• **How to complete this task**: Scan the material below for every line with the string "agent", and copy those lines.

* * * *

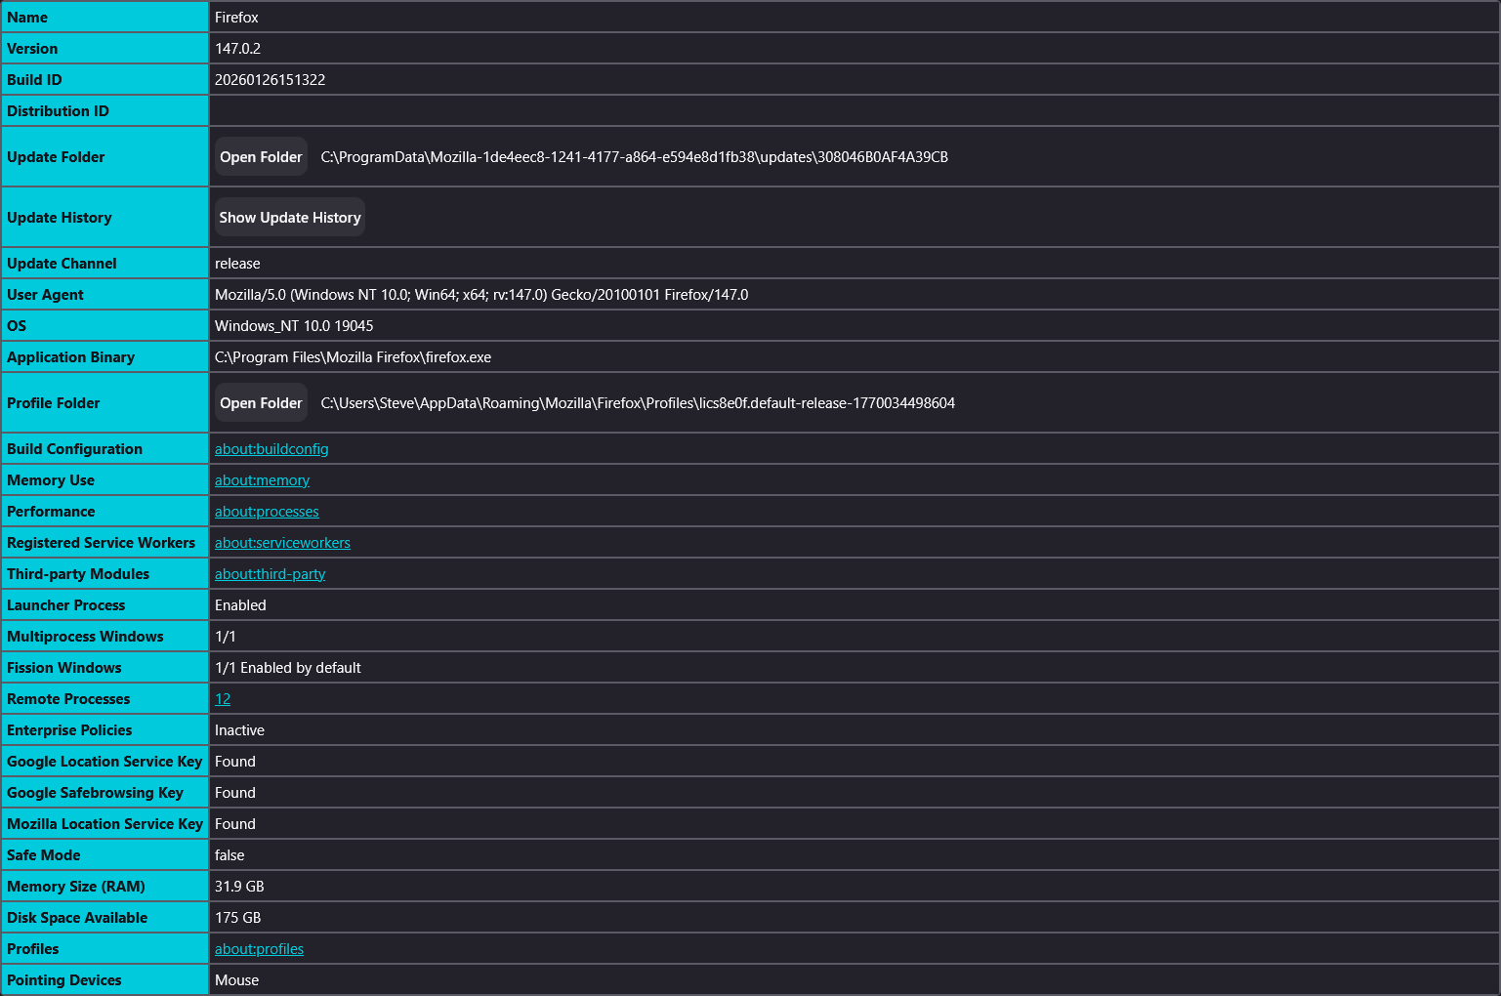Open the about:profiles link
Image resolution: width=1501 pixels, height=996 pixels.
[259, 949]
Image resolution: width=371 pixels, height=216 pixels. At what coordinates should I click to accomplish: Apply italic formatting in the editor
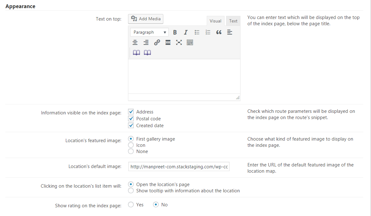[x=186, y=32]
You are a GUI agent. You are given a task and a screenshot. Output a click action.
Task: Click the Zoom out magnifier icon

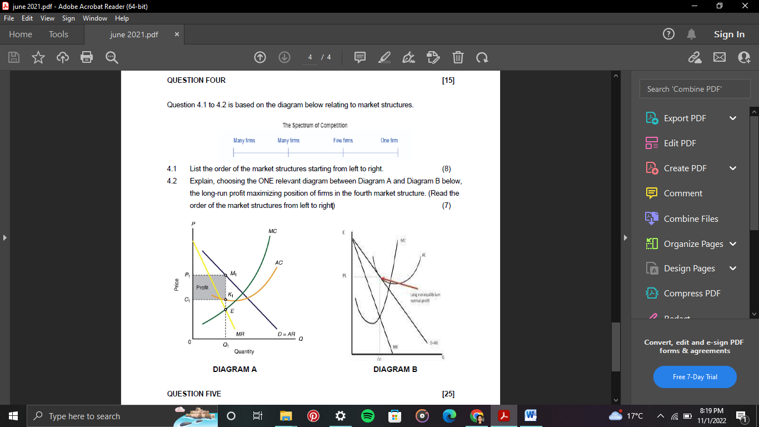tap(111, 57)
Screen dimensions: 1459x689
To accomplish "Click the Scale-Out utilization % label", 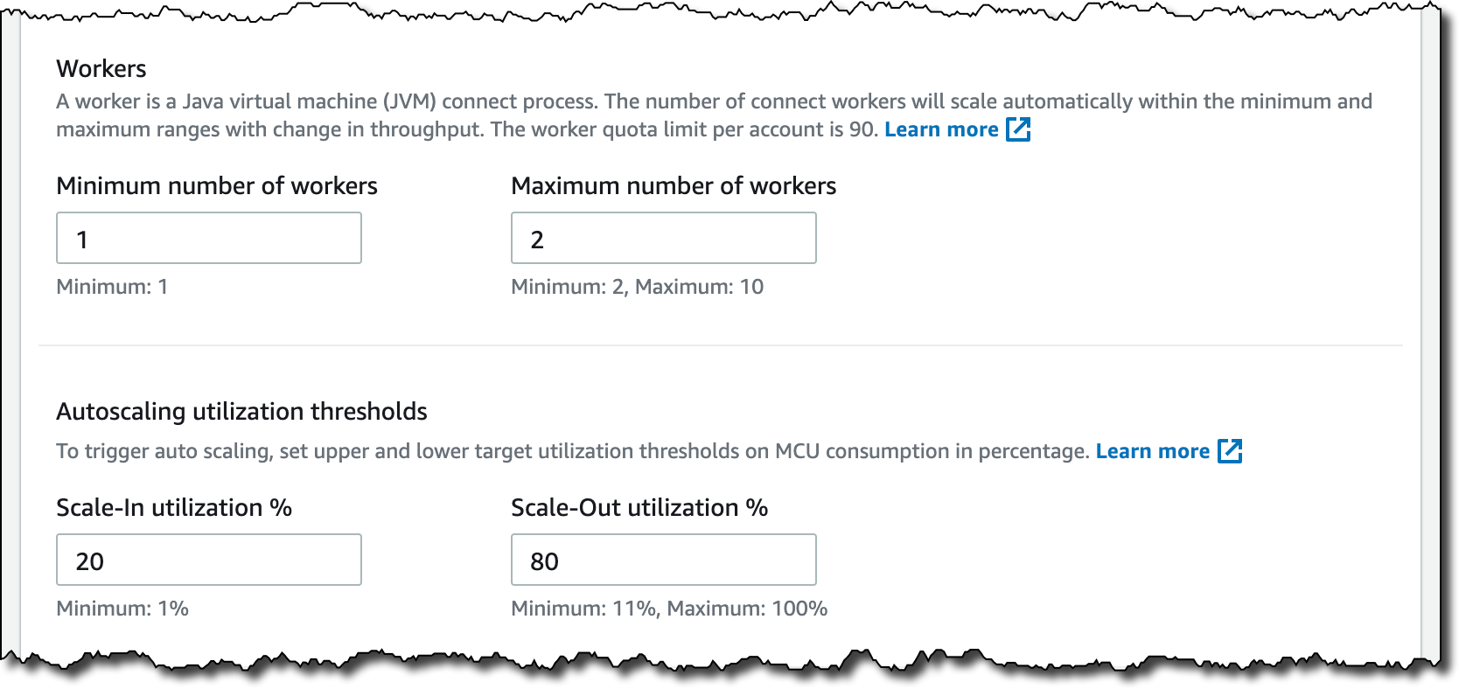I will (x=639, y=507).
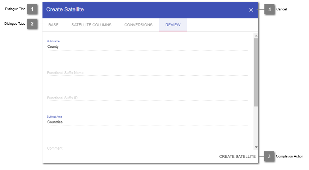
Task: Click callout badge number 3
Action: point(269,156)
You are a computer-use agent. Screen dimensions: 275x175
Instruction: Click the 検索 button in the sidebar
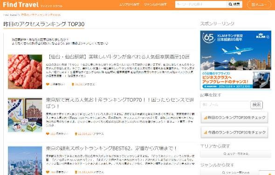tap(256, 105)
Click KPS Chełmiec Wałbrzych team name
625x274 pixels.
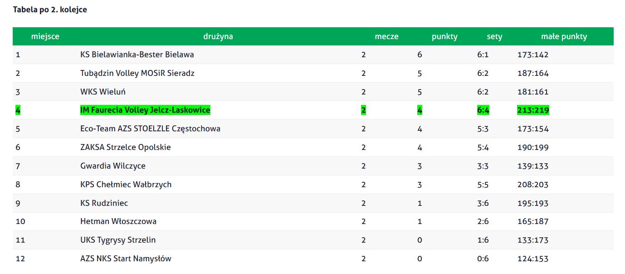tap(126, 184)
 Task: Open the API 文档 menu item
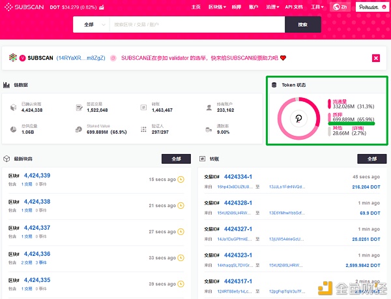pos(294,7)
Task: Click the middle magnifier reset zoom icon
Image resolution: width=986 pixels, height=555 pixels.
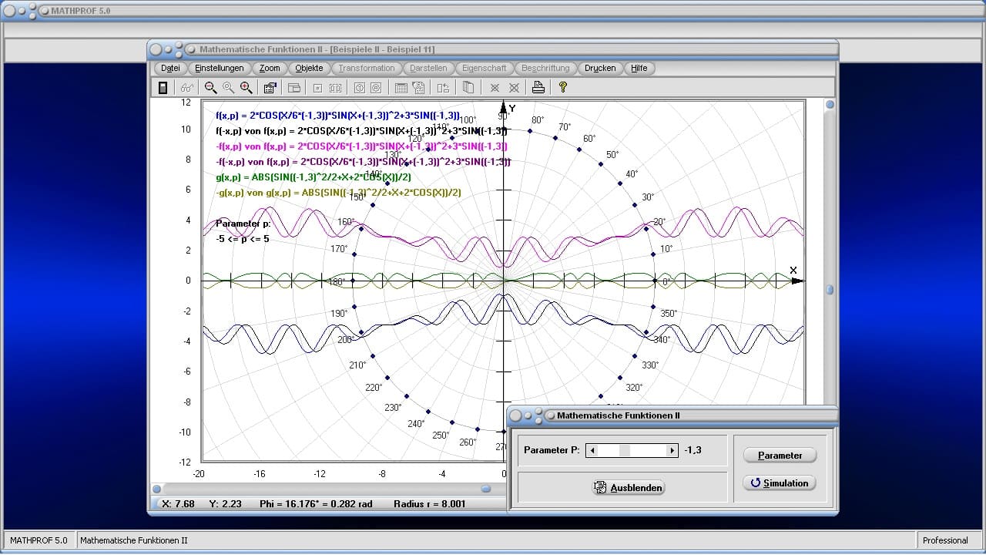Action: click(x=228, y=88)

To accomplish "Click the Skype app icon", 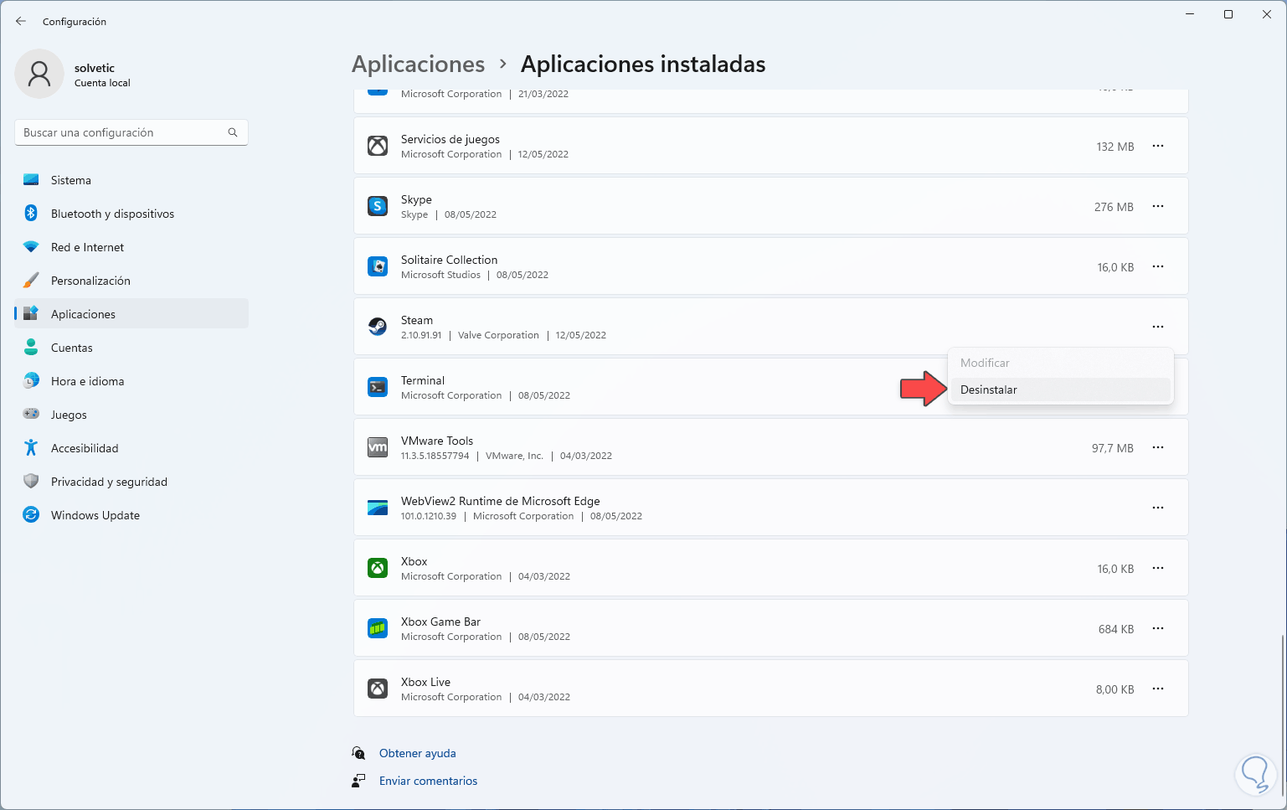I will pos(378,206).
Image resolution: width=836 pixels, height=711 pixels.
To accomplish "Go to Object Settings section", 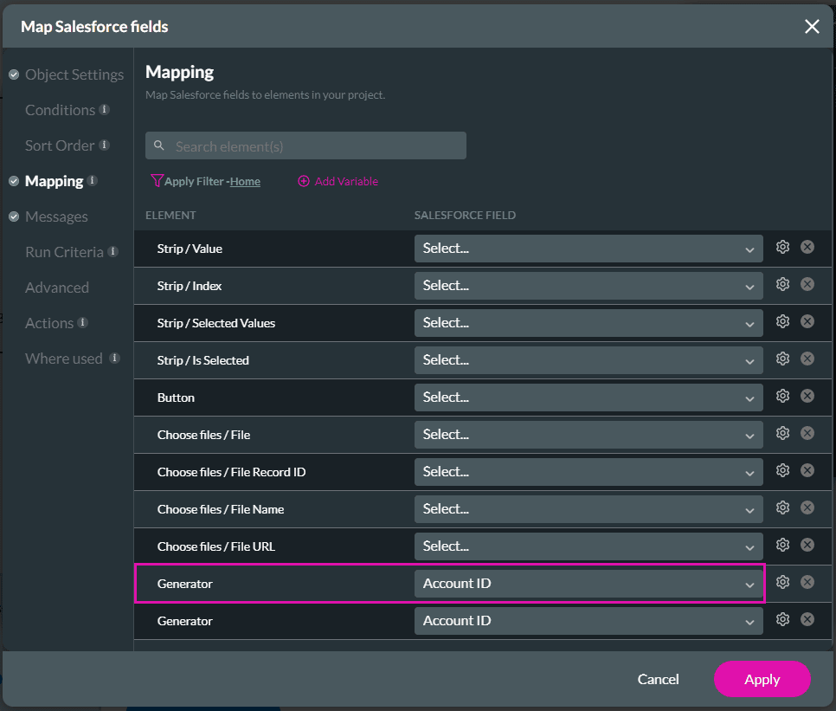I will (x=74, y=74).
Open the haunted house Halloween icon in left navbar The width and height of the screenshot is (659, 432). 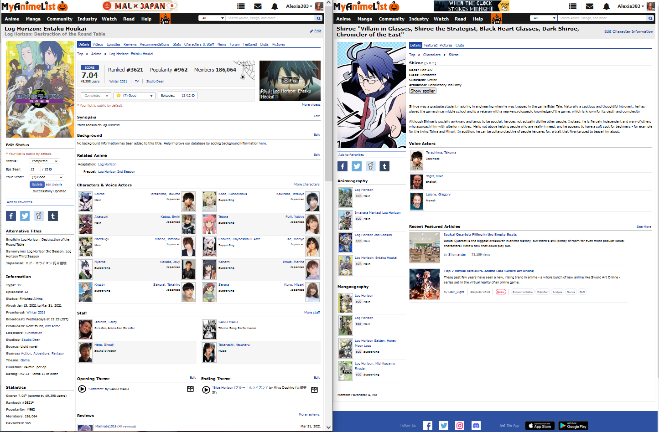tap(165, 19)
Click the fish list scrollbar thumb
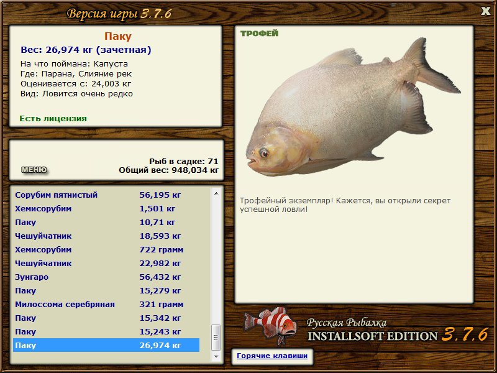This screenshot has height=373, width=497. point(216,338)
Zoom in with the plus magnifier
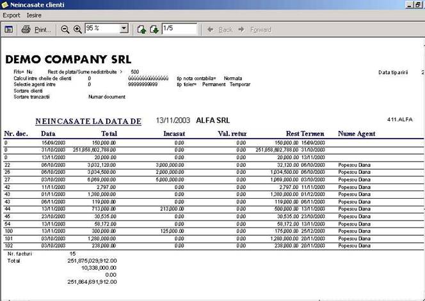 click(x=77, y=29)
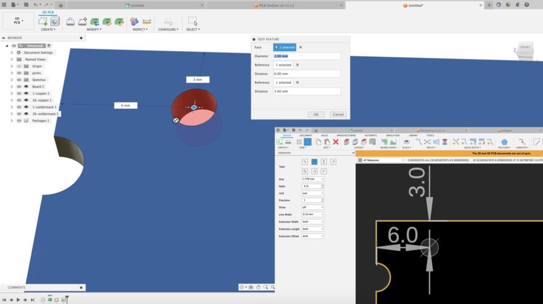This screenshot has height=304, width=543.
Task: Toggle visibility of 1-copper:1 layer
Action: point(19,93)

* * * *

• **Output for this exercise**:
You are a GUI agent. You are given a task and a screenshot. Output a click action.
You are a computer-use agent. Screen dimensions: 275x175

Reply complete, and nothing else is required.